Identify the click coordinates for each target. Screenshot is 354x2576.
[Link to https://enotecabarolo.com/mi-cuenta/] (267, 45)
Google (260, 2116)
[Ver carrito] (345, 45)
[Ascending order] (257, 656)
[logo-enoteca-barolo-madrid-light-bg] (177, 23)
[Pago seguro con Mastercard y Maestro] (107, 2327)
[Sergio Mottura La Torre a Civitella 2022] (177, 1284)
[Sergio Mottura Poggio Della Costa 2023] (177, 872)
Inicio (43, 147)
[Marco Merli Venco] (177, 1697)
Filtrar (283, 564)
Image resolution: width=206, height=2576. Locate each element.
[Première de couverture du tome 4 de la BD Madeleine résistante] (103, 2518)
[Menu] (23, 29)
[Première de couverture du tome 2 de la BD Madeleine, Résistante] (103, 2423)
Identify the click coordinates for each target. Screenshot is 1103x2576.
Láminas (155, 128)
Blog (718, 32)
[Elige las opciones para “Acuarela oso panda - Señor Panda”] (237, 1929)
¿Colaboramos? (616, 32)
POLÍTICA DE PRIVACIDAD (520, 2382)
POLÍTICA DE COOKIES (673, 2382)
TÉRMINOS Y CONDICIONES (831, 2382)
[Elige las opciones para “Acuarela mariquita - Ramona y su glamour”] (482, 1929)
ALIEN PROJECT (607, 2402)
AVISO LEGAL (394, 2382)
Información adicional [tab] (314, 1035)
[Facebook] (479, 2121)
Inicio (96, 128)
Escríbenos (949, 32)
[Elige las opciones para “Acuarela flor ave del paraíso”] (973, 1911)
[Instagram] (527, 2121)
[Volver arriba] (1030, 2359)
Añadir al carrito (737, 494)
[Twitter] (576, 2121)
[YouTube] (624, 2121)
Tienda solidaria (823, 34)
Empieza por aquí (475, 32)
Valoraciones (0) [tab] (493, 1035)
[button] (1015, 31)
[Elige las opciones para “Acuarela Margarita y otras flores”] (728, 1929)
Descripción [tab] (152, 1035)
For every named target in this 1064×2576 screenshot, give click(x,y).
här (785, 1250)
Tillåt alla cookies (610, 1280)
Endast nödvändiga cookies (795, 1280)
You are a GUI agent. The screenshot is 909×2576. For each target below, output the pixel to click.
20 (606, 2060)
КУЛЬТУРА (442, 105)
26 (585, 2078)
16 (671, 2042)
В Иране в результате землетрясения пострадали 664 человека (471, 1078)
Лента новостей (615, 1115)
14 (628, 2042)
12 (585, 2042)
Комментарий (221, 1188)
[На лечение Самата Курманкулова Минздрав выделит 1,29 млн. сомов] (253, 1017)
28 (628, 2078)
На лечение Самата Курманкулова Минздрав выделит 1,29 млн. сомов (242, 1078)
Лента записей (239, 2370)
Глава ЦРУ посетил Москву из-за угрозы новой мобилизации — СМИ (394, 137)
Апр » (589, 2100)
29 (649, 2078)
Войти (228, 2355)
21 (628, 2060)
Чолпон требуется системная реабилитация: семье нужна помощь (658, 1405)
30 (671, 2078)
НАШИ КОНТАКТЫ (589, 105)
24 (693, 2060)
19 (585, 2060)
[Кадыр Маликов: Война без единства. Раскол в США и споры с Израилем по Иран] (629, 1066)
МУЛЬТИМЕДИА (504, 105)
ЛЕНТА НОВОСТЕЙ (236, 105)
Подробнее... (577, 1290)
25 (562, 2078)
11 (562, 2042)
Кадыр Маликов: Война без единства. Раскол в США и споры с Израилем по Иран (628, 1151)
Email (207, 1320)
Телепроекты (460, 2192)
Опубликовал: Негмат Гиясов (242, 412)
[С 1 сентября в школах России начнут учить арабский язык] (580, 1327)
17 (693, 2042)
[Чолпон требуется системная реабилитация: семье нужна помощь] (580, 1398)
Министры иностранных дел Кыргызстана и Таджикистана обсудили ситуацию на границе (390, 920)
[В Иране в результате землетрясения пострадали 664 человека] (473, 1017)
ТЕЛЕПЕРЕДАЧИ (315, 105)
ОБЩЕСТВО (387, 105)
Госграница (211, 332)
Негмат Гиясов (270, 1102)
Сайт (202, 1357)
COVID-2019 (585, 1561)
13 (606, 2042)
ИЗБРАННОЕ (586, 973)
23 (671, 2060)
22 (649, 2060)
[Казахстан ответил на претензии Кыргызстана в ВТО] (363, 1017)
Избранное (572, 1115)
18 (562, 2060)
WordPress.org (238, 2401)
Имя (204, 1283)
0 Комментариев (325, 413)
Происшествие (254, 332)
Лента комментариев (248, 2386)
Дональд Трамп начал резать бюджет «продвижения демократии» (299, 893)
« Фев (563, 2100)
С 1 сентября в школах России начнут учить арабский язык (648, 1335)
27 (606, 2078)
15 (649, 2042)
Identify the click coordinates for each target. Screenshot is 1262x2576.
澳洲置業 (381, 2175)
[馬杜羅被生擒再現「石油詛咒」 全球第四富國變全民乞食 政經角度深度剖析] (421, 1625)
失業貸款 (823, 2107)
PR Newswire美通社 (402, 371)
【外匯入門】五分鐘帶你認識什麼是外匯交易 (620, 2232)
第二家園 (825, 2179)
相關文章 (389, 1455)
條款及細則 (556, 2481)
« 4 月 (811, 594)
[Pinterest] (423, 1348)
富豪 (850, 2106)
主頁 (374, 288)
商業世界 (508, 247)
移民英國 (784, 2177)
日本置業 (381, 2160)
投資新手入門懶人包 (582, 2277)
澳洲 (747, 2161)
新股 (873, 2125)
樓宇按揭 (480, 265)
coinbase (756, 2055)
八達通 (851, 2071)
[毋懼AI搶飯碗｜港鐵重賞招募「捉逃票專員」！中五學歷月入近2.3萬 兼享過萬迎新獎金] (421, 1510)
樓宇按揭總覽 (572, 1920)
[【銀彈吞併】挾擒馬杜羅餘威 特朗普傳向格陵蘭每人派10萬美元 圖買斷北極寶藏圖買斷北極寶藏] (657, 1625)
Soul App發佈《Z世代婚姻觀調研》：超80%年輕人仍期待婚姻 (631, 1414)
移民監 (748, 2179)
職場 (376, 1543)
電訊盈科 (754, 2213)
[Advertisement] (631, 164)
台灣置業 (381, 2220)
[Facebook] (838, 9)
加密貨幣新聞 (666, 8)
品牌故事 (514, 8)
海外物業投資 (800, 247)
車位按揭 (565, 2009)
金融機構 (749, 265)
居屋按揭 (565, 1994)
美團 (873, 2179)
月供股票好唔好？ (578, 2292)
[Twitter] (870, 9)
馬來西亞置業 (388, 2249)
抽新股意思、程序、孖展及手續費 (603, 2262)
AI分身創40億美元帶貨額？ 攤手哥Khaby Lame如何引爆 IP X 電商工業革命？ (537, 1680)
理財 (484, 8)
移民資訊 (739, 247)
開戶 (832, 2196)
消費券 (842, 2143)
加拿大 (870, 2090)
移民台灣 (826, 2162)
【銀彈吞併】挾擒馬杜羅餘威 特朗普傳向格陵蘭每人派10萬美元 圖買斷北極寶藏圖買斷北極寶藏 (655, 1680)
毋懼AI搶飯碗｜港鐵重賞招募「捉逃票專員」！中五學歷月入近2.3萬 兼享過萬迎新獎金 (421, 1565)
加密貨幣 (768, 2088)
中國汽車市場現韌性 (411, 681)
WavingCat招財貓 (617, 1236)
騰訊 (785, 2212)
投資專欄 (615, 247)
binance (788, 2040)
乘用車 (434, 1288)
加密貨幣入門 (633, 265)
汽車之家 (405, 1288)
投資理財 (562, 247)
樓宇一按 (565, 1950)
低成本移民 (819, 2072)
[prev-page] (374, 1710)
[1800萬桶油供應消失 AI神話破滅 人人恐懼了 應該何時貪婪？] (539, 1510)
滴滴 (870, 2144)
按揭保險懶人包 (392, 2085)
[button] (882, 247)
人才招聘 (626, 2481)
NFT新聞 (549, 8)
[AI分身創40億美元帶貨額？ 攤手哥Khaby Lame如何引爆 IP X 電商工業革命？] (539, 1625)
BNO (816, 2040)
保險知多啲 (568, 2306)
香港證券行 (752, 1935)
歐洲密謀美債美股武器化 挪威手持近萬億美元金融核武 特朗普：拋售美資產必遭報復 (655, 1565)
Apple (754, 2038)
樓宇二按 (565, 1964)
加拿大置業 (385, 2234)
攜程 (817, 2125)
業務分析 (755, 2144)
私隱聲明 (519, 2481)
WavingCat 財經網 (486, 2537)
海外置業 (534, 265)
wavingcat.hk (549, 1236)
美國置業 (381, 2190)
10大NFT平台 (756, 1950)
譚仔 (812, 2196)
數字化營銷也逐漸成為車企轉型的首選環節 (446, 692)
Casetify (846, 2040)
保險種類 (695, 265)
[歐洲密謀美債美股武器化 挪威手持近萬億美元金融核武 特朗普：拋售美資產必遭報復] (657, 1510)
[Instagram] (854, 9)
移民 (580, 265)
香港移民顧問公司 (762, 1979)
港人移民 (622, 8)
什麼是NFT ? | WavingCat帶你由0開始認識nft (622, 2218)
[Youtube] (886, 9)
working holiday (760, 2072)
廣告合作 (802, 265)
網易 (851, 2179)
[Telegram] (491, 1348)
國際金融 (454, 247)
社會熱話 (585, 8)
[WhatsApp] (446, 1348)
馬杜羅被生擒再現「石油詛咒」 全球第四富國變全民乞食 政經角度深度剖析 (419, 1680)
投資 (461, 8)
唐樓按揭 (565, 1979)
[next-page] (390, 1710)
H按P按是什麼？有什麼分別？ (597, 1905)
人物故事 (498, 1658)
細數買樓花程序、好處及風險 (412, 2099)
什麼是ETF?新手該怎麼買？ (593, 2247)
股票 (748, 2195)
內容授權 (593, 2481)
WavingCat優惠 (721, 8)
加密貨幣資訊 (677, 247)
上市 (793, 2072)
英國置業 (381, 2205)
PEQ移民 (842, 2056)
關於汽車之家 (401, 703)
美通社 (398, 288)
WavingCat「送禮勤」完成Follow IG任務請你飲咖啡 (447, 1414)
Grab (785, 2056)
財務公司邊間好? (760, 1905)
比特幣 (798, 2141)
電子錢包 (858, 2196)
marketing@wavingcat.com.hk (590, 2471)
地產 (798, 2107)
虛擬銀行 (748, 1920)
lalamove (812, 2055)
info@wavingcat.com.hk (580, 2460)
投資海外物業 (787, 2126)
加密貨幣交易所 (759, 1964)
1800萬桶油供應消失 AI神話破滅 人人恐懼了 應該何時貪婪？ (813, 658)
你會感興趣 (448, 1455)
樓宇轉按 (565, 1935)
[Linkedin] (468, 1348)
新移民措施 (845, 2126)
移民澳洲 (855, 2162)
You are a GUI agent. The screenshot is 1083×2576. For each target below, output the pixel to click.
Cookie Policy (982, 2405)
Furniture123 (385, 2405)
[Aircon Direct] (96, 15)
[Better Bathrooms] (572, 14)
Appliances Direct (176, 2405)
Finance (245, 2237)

AIM OF THE EXERCISE:
Return exactly the lines from the one containing "[next-page] (390, 1710)" to the last line of the data, and nothing more.

SOLUTION FOR THIS PROBLEM:
[next-page] (390, 1710)
H按P按是什麼？有什麼分別？ (597, 1905)
人物故事 (498, 1658)
細數買樓花程序、好處及風險 (412, 2099)
什麼是ETF?新手該怎麼買？ (593, 2247)
股票 (748, 2195)
內容授權 (593, 2481)
WavingCat優惠 (721, 8)
加密貨幣資訊 (677, 247)
上市 (793, 2072)
英國置業 (381, 2205)
PEQ移民 (842, 2056)
關於汽車之家 (401, 703)
美通社 (398, 288)
WavingCat「送禮勤」完成Follow IG任務請你飲咖啡 (447, 1414)
Grab (785, 2056)
財務公司邊間好? (760, 1905)
比特幣 (798, 2141)
電子錢包 (858, 2196)
marketing@wavingcat.com.hk (590, 2471)
地產 (798, 2107)
虛擬銀行 (748, 1920)
lalamove (812, 2055)
info@wavingcat.com.hk (580, 2460)
投資海外物業 (787, 2126)
加密貨幣交易所 (759, 1964)
1800萬桶油供應消失 AI神話破滅 人人恐懼了 應該何時貪婪？ (813, 658)
你會感興趣 (448, 1455)
樓宇轉按 (565, 1935)
[Linkedin] (468, 1348)
新移民措施 (845, 2126)
移民澳洲 (855, 2162)
You are a GUI agent. The screenshot is 1083×2576. For each target below, output the pixel to click.
Cookie Policy (982, 2405)
Furniture123 (385, 2405)
[Aircon Direct] (96, 15)
[Better Bathrooms] (572, 14)
Appliances Direct (176, 2405)
Finance (245, 2237)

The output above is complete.